- **TASK INPUT**
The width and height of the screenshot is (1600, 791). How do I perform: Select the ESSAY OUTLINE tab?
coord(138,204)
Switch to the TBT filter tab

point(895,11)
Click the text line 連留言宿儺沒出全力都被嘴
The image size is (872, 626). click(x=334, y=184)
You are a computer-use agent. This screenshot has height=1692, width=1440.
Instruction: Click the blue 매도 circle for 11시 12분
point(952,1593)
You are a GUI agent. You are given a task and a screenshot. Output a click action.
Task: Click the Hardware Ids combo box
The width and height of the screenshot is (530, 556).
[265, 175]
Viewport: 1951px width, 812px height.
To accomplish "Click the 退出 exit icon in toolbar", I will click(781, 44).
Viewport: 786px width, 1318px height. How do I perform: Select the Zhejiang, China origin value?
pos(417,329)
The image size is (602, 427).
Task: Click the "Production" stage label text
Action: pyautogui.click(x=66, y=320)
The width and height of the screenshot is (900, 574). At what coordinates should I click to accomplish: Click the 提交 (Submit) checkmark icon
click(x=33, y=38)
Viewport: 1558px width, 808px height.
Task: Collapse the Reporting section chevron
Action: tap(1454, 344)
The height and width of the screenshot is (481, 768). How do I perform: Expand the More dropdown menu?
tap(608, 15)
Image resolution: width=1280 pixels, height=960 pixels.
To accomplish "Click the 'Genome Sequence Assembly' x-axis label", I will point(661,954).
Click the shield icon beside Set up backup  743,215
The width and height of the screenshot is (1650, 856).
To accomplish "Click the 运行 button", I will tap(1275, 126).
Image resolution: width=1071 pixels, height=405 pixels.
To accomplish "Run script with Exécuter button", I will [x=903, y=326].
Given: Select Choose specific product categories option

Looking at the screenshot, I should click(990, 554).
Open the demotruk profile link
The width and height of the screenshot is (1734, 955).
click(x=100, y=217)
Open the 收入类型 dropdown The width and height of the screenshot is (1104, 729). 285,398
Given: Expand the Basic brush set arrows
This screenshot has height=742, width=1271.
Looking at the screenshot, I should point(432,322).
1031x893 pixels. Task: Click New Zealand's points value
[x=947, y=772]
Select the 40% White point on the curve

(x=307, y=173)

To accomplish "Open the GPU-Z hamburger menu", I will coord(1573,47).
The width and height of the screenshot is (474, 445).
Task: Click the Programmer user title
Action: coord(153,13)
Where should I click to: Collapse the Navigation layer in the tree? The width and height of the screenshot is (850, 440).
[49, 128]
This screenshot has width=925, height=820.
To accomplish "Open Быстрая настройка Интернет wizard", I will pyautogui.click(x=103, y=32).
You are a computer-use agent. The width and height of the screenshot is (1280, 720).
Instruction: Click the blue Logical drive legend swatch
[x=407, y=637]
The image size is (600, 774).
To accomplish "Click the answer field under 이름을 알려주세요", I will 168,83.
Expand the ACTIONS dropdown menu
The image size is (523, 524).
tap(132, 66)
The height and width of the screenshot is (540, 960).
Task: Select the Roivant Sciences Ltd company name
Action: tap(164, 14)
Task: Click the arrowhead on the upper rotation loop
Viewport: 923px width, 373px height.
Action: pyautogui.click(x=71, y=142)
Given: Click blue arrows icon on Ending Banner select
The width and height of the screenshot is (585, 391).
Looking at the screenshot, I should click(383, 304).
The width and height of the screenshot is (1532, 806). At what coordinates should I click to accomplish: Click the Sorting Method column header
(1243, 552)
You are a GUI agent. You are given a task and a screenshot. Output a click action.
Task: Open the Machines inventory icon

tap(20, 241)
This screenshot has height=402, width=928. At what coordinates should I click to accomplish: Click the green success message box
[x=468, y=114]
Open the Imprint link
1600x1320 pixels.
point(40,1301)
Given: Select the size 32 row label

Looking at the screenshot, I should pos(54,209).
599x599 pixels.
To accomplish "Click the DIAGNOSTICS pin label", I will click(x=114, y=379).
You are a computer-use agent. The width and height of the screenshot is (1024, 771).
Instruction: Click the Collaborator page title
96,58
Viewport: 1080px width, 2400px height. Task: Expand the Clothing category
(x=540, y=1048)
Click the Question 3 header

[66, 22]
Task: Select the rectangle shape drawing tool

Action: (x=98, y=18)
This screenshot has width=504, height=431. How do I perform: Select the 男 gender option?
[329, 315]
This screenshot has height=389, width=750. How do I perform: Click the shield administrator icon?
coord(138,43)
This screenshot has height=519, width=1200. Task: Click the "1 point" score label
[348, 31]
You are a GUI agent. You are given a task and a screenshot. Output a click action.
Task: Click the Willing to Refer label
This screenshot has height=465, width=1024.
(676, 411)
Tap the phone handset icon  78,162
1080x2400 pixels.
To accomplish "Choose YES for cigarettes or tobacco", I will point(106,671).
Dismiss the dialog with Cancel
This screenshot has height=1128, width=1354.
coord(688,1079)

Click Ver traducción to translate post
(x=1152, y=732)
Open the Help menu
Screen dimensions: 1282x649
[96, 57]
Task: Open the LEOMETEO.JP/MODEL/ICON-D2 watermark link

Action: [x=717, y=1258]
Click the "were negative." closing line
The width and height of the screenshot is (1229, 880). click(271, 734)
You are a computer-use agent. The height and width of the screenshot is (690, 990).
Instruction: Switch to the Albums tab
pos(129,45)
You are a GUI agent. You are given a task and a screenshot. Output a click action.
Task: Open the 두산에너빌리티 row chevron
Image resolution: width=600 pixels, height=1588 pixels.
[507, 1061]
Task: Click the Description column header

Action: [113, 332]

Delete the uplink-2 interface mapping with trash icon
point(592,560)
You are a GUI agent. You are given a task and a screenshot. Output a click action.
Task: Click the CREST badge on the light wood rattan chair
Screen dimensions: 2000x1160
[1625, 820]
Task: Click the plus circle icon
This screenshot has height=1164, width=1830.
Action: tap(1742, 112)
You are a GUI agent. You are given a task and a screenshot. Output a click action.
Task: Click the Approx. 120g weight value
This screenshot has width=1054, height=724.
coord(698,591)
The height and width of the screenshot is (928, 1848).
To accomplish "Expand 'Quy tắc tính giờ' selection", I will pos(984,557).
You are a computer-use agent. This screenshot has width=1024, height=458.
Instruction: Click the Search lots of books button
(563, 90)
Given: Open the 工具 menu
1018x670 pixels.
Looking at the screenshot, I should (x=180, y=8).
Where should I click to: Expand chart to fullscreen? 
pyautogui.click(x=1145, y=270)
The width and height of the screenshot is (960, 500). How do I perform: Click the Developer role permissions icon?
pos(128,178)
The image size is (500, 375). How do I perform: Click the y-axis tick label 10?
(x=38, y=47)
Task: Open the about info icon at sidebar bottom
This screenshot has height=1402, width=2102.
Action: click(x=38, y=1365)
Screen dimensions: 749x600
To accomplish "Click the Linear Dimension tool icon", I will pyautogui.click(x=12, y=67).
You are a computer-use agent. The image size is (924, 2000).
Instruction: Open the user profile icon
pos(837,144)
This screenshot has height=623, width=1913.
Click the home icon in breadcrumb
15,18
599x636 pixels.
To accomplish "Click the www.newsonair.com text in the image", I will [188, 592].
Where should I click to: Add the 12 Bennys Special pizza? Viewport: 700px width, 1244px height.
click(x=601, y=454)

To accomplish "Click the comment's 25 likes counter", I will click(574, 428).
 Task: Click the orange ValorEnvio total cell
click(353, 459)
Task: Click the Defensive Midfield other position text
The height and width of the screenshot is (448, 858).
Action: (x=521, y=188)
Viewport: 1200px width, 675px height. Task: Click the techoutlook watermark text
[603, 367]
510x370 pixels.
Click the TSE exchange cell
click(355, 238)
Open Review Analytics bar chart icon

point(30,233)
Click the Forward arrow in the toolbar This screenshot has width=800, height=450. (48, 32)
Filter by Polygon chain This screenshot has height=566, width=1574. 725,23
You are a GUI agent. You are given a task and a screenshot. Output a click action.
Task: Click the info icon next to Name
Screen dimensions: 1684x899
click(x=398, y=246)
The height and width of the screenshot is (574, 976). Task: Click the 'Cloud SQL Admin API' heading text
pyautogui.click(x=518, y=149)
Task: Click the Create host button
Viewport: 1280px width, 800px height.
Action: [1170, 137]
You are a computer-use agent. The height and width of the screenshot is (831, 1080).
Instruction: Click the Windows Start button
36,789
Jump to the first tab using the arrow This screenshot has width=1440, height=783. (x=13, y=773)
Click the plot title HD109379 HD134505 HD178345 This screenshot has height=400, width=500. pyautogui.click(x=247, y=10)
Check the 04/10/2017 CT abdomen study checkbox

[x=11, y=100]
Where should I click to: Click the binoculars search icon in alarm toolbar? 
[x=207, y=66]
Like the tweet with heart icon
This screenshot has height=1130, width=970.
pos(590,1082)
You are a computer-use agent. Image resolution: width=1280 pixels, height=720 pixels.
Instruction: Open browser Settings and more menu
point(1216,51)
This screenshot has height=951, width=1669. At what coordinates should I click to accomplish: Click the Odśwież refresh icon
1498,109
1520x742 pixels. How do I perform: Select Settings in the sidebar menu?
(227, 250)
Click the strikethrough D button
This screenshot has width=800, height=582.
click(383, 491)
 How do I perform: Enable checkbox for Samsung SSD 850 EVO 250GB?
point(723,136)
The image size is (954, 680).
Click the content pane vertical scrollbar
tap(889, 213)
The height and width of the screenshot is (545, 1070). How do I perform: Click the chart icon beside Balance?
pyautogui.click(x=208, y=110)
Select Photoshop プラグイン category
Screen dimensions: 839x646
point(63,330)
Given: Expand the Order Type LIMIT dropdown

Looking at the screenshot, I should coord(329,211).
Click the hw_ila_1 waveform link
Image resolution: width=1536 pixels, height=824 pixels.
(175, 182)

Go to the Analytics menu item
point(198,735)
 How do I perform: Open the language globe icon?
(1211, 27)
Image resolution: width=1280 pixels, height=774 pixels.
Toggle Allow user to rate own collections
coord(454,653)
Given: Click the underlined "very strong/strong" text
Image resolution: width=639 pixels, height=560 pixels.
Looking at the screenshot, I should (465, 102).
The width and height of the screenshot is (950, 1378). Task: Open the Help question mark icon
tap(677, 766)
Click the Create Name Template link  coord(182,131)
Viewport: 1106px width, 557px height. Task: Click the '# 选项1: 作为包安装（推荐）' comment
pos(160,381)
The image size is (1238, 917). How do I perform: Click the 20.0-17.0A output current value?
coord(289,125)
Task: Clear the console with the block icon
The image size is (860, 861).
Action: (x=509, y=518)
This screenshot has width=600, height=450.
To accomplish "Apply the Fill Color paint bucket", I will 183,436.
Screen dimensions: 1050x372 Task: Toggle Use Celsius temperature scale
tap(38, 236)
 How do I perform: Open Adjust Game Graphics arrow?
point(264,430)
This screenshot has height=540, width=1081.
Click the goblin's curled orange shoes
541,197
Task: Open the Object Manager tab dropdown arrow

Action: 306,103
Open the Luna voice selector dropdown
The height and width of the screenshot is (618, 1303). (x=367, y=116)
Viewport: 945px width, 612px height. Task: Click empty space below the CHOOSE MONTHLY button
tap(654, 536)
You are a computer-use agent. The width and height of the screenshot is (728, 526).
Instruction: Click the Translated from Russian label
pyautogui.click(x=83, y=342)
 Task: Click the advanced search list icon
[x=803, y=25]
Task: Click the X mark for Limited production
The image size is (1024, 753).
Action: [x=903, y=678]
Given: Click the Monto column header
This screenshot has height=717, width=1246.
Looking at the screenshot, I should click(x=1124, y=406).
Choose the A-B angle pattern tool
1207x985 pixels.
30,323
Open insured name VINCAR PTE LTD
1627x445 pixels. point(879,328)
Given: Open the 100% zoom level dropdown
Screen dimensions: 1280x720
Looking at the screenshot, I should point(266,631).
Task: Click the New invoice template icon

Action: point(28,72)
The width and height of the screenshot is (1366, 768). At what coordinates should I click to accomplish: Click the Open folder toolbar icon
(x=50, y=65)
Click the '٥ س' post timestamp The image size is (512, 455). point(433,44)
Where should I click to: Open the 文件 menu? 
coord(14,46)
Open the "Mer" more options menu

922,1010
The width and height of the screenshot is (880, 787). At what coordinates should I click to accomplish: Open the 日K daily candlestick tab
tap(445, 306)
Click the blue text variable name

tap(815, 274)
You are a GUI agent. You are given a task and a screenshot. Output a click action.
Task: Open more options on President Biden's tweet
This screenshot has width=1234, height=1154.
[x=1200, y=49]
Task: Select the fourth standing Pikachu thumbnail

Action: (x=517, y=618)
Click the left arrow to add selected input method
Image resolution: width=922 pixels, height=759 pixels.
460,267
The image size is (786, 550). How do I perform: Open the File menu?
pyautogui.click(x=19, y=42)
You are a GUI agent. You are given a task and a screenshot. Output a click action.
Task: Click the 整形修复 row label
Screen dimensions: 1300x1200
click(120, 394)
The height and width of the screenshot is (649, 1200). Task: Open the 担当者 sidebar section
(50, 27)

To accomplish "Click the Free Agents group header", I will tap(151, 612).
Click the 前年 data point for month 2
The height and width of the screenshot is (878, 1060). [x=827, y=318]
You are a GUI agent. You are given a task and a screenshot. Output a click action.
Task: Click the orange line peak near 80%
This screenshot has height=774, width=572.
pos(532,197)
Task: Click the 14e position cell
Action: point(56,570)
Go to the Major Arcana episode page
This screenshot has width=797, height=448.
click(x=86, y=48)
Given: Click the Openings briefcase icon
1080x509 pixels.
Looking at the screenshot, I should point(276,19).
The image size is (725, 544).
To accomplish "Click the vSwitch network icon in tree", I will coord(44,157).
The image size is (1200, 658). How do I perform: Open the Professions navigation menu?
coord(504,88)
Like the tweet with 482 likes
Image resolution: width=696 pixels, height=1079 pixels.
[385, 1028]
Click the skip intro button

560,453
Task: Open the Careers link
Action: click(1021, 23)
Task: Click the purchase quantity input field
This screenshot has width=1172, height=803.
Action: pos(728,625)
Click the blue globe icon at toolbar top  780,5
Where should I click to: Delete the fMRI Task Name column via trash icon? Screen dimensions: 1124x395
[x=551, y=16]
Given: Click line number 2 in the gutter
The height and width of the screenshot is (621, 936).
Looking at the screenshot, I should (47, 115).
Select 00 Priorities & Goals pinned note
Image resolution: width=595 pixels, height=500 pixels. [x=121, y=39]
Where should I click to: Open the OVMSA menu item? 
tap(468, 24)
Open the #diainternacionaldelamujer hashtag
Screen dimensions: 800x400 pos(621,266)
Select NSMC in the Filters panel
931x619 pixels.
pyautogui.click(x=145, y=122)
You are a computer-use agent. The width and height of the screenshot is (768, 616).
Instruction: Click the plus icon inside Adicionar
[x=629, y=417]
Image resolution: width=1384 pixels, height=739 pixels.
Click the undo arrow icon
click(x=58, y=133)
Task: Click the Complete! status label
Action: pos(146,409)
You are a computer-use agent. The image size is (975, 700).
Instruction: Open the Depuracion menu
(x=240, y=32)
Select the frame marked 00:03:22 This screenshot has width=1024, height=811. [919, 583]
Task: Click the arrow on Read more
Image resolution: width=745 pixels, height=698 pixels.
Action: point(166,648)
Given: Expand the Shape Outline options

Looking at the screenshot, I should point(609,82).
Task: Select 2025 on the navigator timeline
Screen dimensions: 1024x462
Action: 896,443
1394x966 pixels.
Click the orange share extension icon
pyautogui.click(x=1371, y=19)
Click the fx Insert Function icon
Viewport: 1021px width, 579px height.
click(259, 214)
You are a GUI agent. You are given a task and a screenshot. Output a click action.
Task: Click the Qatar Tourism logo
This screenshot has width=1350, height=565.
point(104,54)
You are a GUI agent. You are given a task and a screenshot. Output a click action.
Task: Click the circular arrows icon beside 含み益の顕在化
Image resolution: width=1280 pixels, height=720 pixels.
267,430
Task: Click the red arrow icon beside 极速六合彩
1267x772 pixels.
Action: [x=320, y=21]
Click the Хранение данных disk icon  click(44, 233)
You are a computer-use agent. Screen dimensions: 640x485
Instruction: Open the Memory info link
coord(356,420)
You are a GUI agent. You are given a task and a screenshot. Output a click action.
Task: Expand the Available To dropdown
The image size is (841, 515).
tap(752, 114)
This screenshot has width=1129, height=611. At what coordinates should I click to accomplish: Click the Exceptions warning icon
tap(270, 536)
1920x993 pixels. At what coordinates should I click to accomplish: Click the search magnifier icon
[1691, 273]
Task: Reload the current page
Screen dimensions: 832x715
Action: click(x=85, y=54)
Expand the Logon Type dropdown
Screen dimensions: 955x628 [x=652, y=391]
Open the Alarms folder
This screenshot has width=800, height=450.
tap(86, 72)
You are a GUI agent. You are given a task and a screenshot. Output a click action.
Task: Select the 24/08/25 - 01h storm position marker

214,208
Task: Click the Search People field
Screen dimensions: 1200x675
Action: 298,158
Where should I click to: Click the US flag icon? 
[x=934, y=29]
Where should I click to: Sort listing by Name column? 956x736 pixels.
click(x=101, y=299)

- **WORK TO BE COMPLETED**
Out of the material above, select every line that holds the string "arrows".

- **COMPLETED EXERCISE**
Given: Expand the Basic brush set arrows
Given: Click blue arrows icon on Ending Banner select
Task: Click the circular arrows icon beside 含み益の顕在化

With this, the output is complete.